- _RECORD EXCERPTS_:
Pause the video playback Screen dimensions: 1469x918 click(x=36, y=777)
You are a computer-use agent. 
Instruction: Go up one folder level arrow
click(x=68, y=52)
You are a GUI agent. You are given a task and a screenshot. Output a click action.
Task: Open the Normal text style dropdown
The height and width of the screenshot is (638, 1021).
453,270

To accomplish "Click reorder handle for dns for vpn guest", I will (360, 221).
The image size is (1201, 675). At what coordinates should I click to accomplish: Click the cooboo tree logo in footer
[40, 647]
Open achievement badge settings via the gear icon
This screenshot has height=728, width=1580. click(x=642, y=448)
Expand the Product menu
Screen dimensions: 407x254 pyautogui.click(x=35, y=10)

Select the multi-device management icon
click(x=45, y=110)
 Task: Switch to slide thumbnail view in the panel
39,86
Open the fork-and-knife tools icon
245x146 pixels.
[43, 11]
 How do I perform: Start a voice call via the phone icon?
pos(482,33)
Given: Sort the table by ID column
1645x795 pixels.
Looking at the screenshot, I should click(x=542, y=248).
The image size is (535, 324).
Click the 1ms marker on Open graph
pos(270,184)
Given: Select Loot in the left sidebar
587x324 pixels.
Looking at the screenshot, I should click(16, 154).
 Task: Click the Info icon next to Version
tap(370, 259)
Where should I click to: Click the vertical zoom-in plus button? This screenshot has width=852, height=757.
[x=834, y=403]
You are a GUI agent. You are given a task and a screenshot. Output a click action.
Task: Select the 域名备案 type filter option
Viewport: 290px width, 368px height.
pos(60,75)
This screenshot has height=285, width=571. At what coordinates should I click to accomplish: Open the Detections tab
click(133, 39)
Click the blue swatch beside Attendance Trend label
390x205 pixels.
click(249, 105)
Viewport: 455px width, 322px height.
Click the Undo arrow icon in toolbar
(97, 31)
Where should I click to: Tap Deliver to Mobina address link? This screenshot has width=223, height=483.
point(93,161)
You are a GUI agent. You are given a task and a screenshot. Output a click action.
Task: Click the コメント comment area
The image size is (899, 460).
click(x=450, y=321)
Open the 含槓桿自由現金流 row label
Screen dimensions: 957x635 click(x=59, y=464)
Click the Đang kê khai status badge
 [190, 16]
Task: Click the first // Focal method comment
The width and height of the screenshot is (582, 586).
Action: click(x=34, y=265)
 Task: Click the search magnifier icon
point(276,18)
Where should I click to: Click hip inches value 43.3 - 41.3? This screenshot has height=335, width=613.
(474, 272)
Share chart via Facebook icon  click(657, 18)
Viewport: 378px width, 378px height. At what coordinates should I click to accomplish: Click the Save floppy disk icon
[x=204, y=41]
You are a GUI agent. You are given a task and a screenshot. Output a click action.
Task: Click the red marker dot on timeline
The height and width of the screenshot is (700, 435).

- _WHAT TO DO_:
Once the line containing "Viewport: 378px width, 378px" is found, print it and every line after it through the end of the listing, exactly and alone.

- _WRITTEN ANSWER_:
Viewport: 378px width, 378px height. At what coordinates should I click to accomplish: Click the Save floppy disk icon
[x=204, y=41]
You are a GUI agent. You are given a task and a screenshot. Output a click action.
Task: Click the red marker dot on timeline
The height and width of the screenshot is (700, 435).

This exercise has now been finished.